The thing that I most find incredibly mind bending is how much it would mean to the person meeting the famous, and how little it would mean to the famous person. That previous sentence is meant to sound genuine not derogatory ha. But you get me.
As this is Stephens’s forum I will save the embarrassment of making this personal to meeting him and well just called the famous person, "the fameiod". Sounds almost robotic.

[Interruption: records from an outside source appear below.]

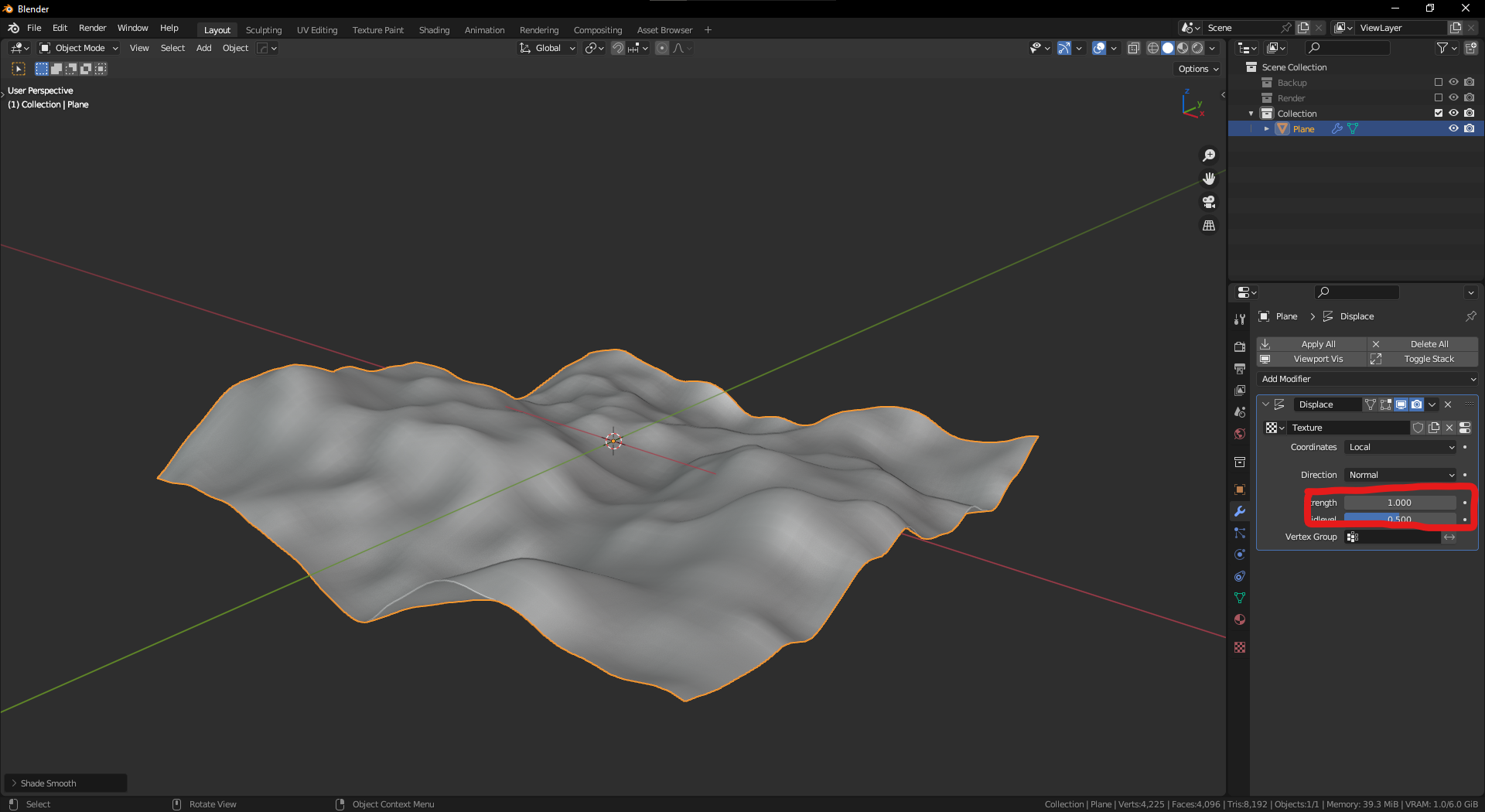Open the Object Mode dropdown
This screenshot has width=1485, height=812.
coord(79,48)
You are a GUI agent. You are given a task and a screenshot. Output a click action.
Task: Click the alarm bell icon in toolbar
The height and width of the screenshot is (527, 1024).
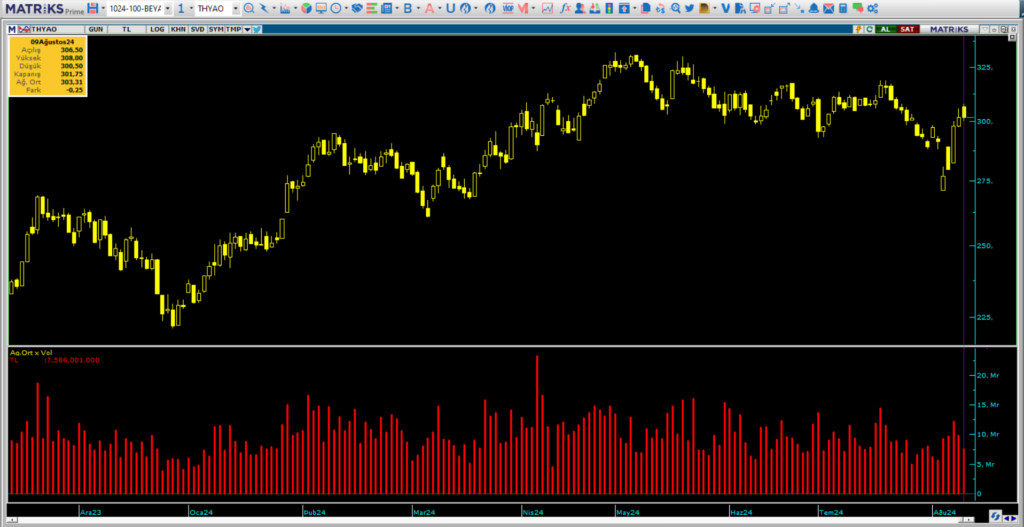pyautogui.click(x=814, y=8)
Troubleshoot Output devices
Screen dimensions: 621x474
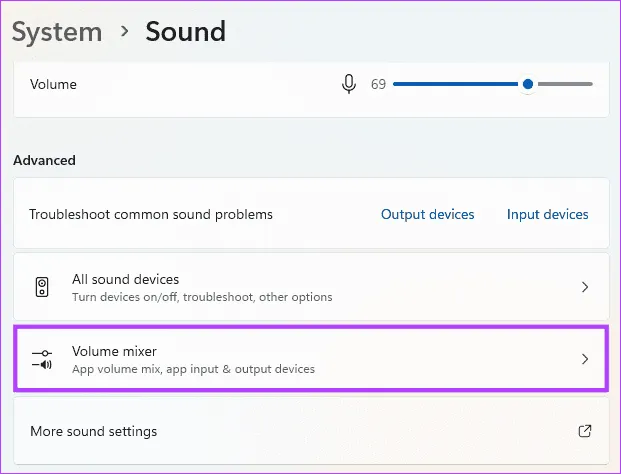427,214
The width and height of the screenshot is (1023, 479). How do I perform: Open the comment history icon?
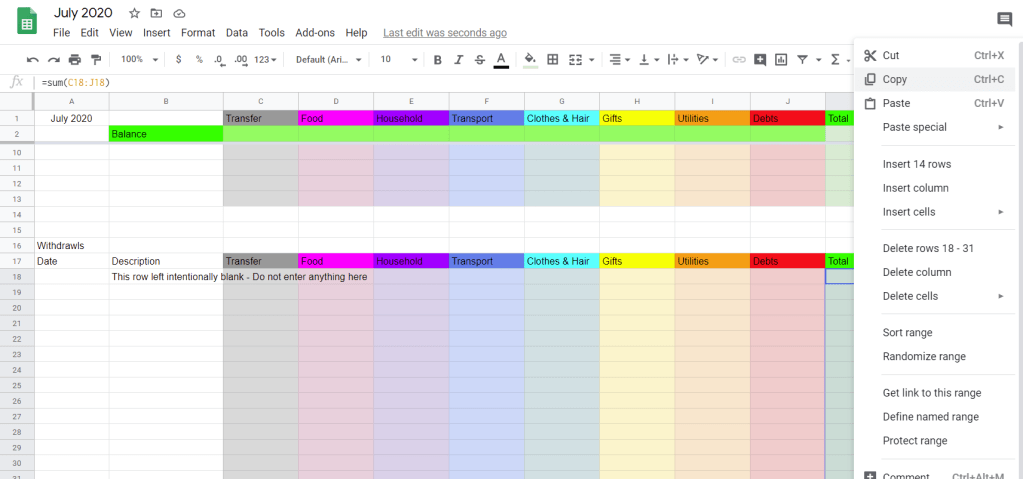pos(1004,19)
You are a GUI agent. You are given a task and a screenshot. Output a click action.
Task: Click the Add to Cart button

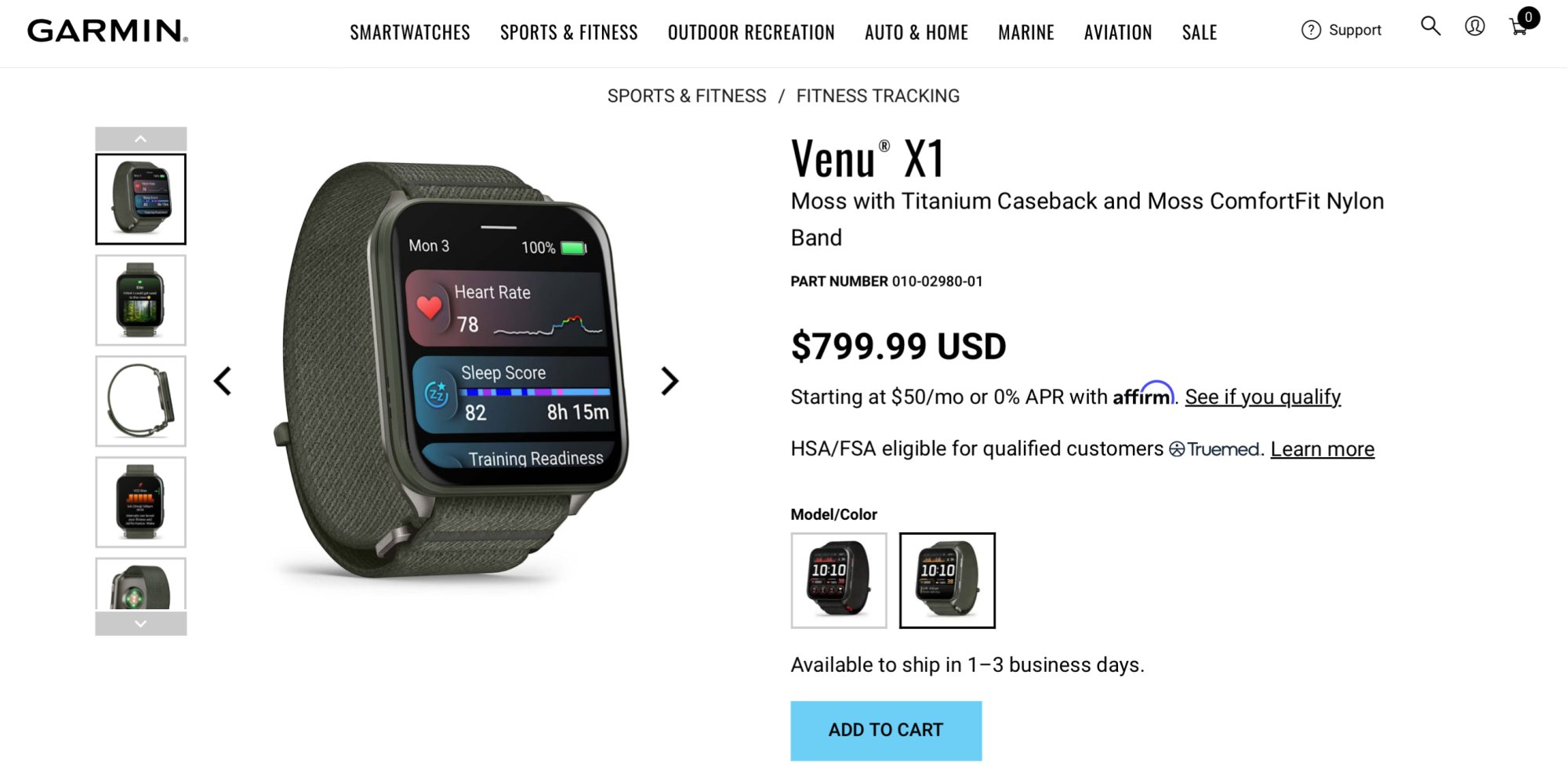886,731
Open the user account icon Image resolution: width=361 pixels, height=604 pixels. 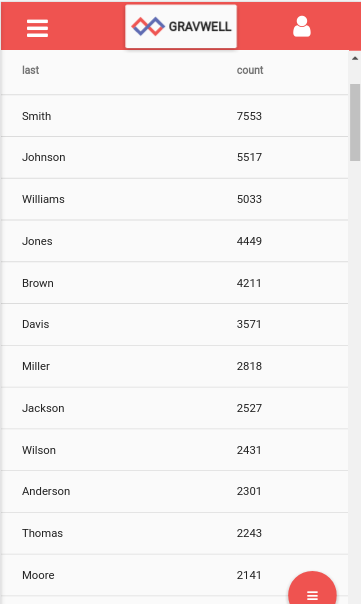[x=302, y=27]
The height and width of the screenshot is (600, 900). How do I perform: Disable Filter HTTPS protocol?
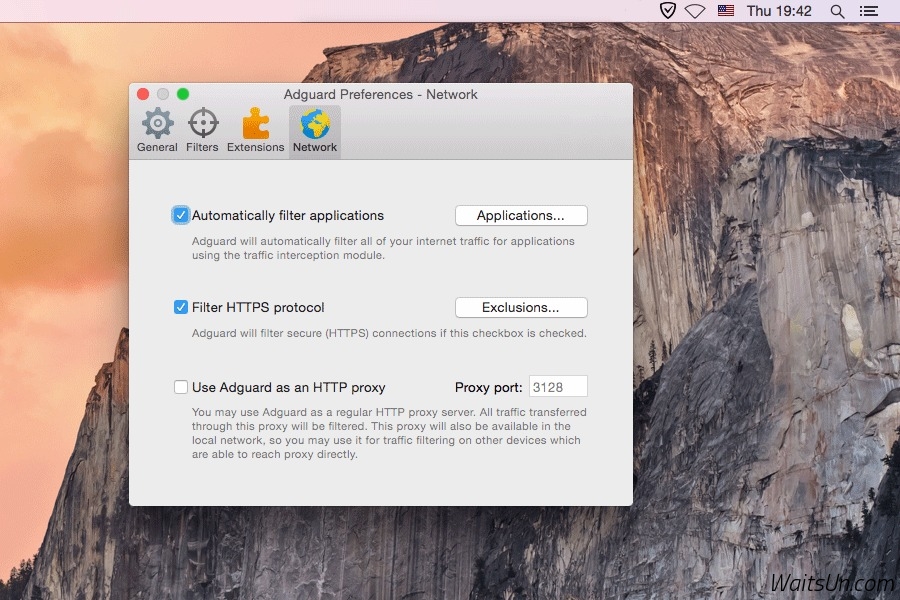pyautogui.click(x=180, y=307)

*Just to tangent I noticed I said Stephens and not Stephen Fry, as if I actually knew him. Incredible isn’t it... I think though that is because when a famous person is more in touch with their “fans” (cringing for some reason at that word) through websites, blogs, etc. it almost makes them seem as if you do know them. A small downside in my view compared to the happiness it will give people, but that is a different tale for a different picnic. *
If I was to ever meet a fameiod, I would no doubt be polite, a short conversation would pass and if I was brave enough to ask for an autograph that too. What is more likely to happen is I would look at them from a far distance, shy away, and kick myself later during the day, but lets move on!
I would regurgitate this meeting to anyone I knew, to my family, to my friends, from the cat next door to the lamp post I almost walked into from bragging so much. However the famous person would forget it almost instantaneously by comparison. NOW, I want to make it clear that I find this perfectly normal, but it just BENDS MY MIND! It is incredible how much something can mean to someone and so little to another, (again don’t take that sentence wrongly) it’s hard to even fully explain what I mean.
I guess we are all famous to someone, by comparison the other day a friend of mine from school asked me if I remembered an incident that clearly meant allot to him. I however, had totally forgot about it, lied that I had remembered every detail and walked away feeling some strange shame.
I wonder how I would cope, I wonder how I would feel with strange people wondering up to me when I am in no mood to look at my own feet let alone converse in a friendly happy manner. I think I would be great full for it, but wouldn’t all together like it.
It is a strange thing to be a "fan" of someone...the more I write about this the more I wonder what a "fan" is. I wonder how I can be-friend or I suppose be-fan is the best way to put it, someone who I have never met or am very unlikely to ever meet. Never the less, purely from a observer stand point I think it is still quite possible to show admiration for the way someone chooses to live there life and then from this reflect upon ones own life...
Maybe one day I’ll get a larger slice of this fame pie and find out all my wonderings, however I am sure there will be a 1000 more waiting to fill their place.